• Requisitos
Reescreva todo o material abaixo, substituindo "screenshot" por "screen capture" e mantendo todo o restante inalterado. Omita as imagens na resposta.

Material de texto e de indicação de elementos
----------
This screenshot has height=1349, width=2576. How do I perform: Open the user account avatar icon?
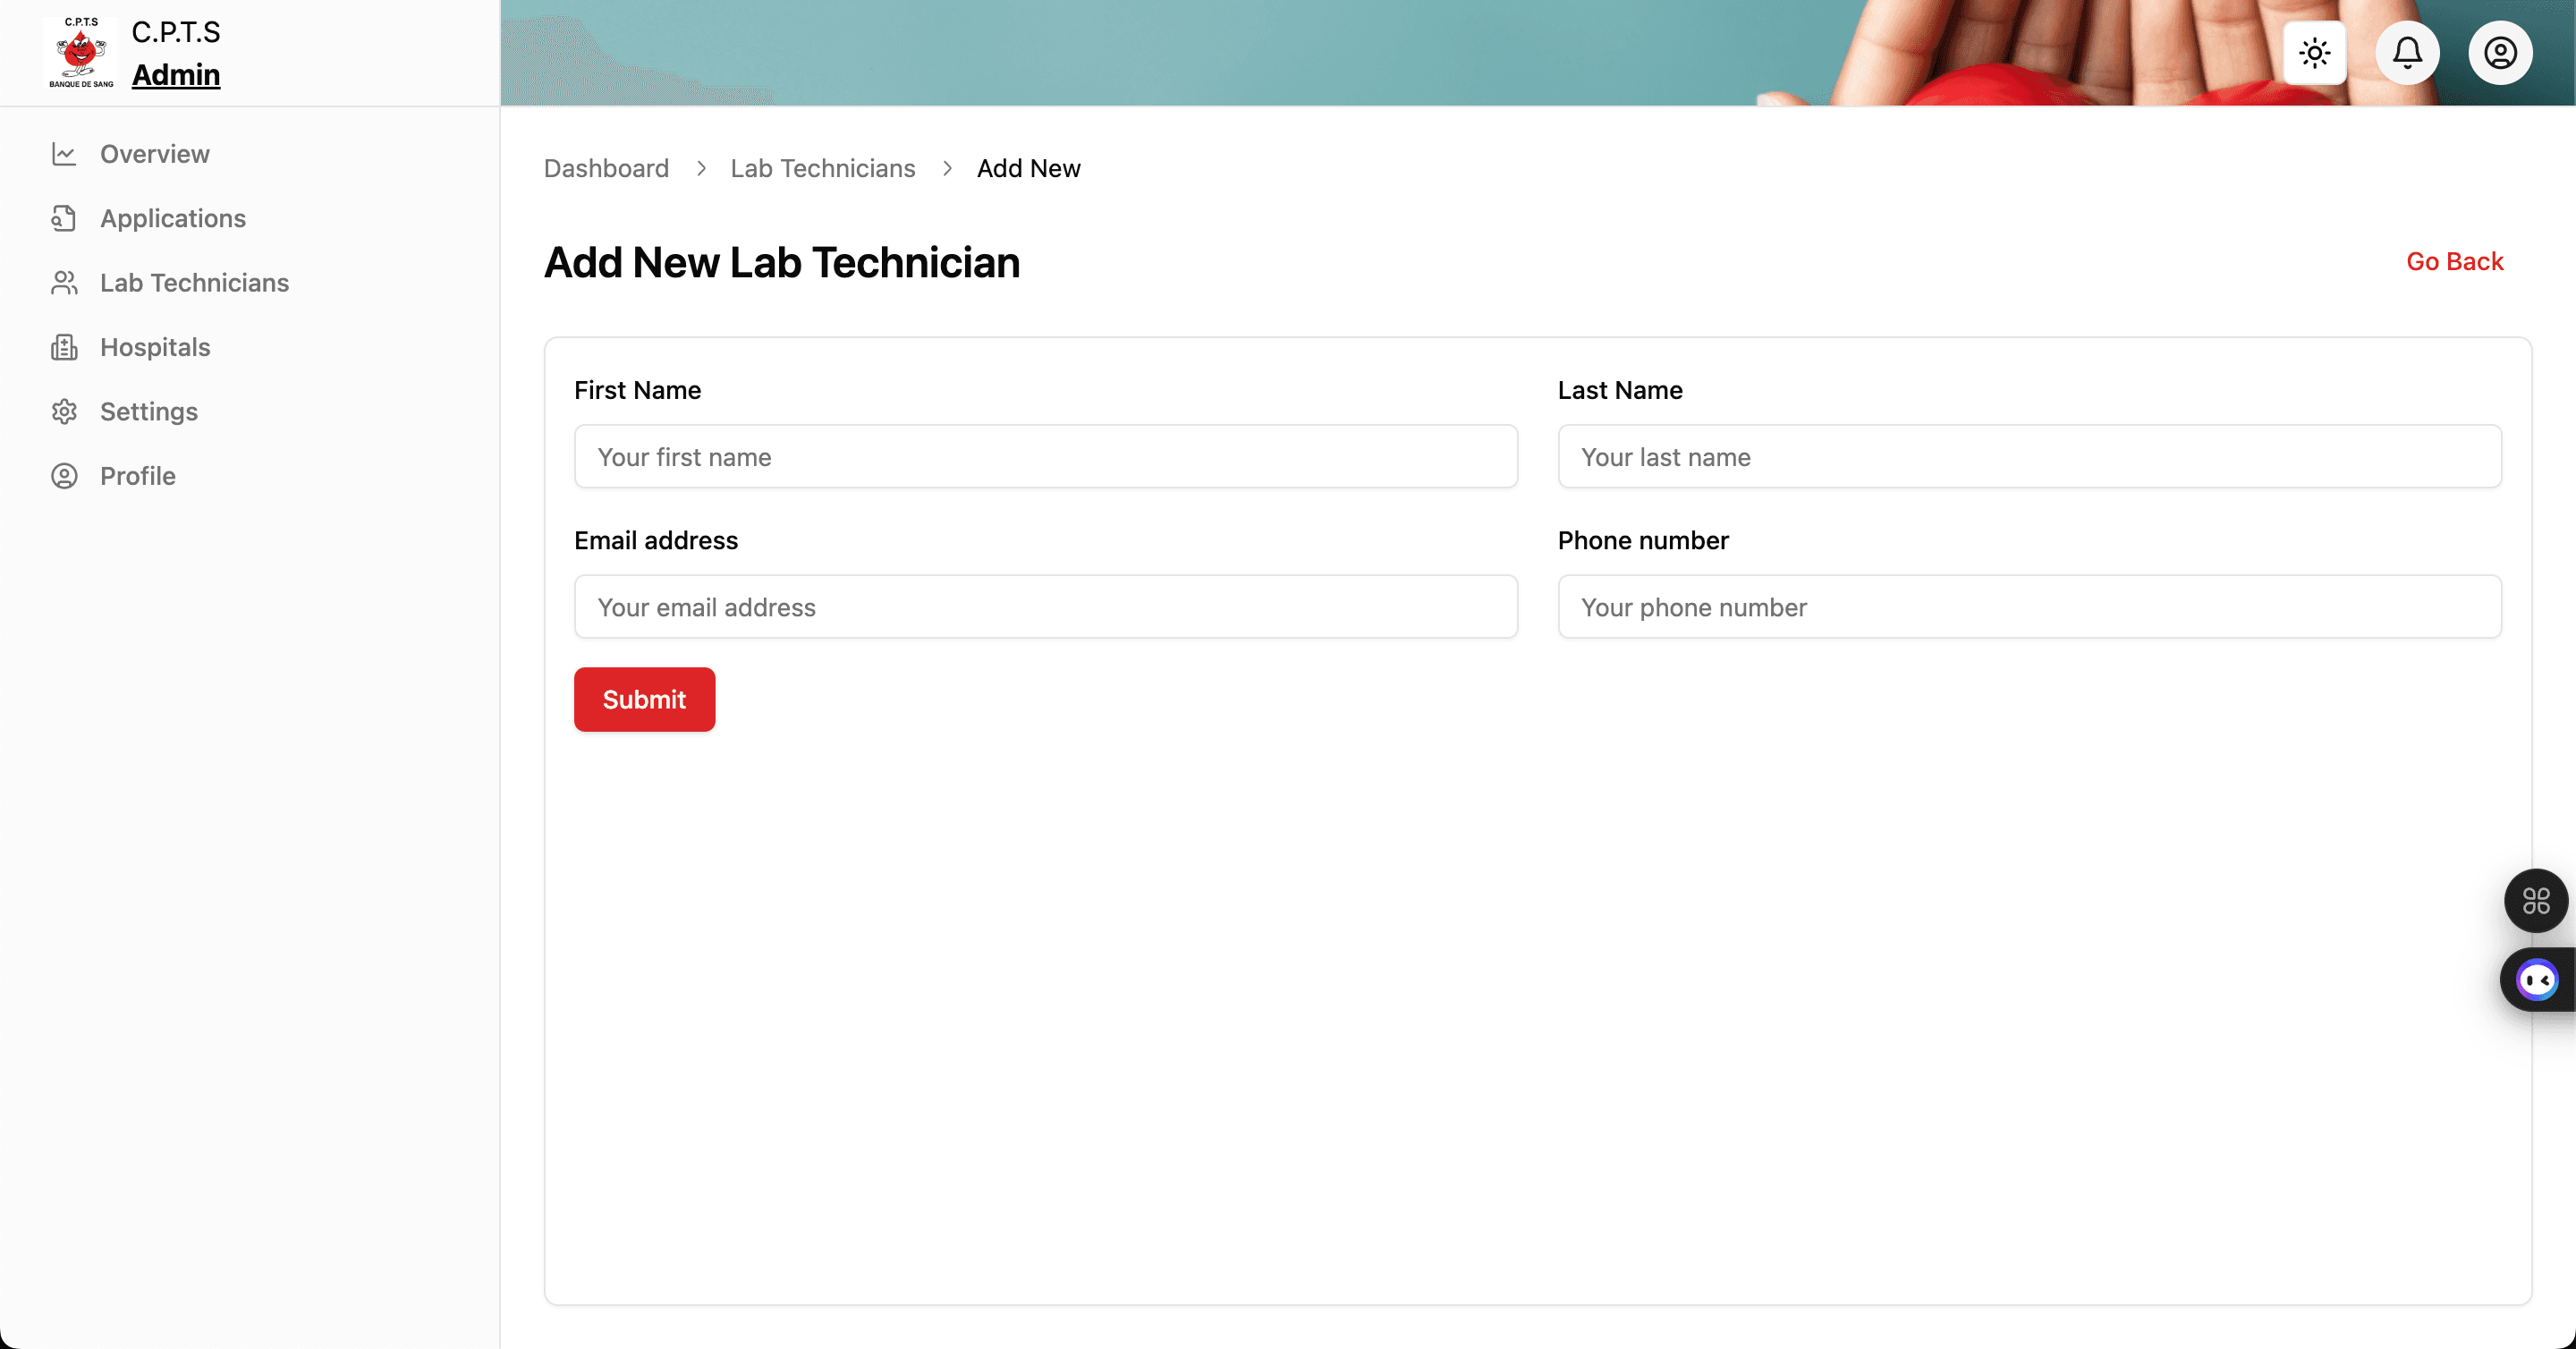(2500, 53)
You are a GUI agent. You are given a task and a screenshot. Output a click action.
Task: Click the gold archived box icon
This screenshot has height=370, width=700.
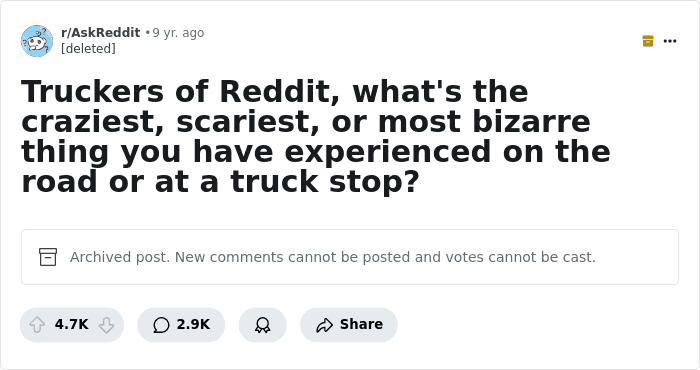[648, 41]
----------
• Resultado da tarefa
This screen capture has height=1349, width=2576. How do I perform: Open the user account avatar icon?
(2500, 53)
You are a GUI agent. You are given a task and a screen capture. Output a click action.
Task: Click the gold archived box icon
This screen capture has height=370, width=700.
[648, 41]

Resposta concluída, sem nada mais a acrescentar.